Segment Start: DATA PROVIDED
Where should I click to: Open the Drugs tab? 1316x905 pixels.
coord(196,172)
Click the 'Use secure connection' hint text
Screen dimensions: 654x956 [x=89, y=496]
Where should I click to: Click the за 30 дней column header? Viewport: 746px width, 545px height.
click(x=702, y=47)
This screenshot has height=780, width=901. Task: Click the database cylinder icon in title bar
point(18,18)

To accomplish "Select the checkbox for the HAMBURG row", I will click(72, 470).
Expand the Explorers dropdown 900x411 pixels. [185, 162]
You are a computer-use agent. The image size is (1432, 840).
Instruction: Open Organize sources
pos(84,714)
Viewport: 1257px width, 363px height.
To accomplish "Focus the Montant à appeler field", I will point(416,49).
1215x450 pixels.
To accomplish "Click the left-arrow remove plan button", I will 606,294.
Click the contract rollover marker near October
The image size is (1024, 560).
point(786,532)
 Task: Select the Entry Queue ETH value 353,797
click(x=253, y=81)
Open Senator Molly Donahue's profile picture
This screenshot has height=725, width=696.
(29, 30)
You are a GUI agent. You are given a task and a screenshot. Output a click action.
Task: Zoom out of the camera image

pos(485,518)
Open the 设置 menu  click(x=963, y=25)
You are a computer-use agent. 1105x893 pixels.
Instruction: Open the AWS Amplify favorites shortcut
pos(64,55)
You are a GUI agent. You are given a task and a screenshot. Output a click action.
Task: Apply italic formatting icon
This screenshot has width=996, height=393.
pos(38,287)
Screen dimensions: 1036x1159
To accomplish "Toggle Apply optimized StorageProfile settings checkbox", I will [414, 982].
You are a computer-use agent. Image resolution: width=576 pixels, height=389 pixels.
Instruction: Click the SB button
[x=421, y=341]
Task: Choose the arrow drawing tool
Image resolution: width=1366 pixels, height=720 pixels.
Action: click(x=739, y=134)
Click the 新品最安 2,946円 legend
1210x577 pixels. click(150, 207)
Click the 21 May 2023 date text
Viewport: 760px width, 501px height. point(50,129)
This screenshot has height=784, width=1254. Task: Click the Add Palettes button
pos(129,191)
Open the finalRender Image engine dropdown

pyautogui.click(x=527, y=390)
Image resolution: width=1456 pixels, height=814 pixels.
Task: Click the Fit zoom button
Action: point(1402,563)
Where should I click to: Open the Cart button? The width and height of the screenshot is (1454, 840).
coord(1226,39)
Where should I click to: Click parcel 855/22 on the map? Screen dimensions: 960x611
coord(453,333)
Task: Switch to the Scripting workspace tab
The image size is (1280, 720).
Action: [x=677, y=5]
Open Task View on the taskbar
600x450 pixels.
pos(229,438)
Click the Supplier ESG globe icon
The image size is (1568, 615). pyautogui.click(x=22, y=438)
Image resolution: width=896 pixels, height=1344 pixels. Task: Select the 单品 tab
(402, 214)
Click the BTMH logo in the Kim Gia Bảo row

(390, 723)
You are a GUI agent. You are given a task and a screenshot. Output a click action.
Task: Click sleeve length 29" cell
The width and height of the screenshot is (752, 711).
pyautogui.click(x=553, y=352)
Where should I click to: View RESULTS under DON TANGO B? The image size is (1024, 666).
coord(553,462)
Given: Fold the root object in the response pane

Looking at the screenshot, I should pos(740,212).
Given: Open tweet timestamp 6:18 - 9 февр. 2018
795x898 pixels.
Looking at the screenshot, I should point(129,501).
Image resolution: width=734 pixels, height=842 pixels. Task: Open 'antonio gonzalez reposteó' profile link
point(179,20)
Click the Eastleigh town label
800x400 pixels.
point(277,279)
Segment End: DATA PROVIDED
▶ _PROBLEM STATEMENT_: Every line above from the line with "Instruction: Open Organize sources" to the line with "Open the 设置", both included, must be reproduced exactly, and no other line may appear.

▶ _RESULT OF THIS TASK_:
Instruction: Open Organize sources
pos(84,714)
Viewport: 1257px width, 363px height.
To accomplish "Focus the Montant à appeler field", I will point(416,49).
1215x450 pixels.
To accomplish "Click the left-arrow remove plan button", I will 606,294.
Click the contract rollover marker near October
The image size is (1024, 560).
point(786,532)
 Task: Select the Entry Queue ETH value 353,797
click(x=253, y=81)
Open Senator Molly Donahue's profile picture
This screenshot has height=725, width=696.
(29, 30)
You are a GUI agent. You are given a task and a screenshot. Output a click action.
Task: Zoom out of the camera image

pos(485,518)
Open the 设置 menu  click(x=963, y=25)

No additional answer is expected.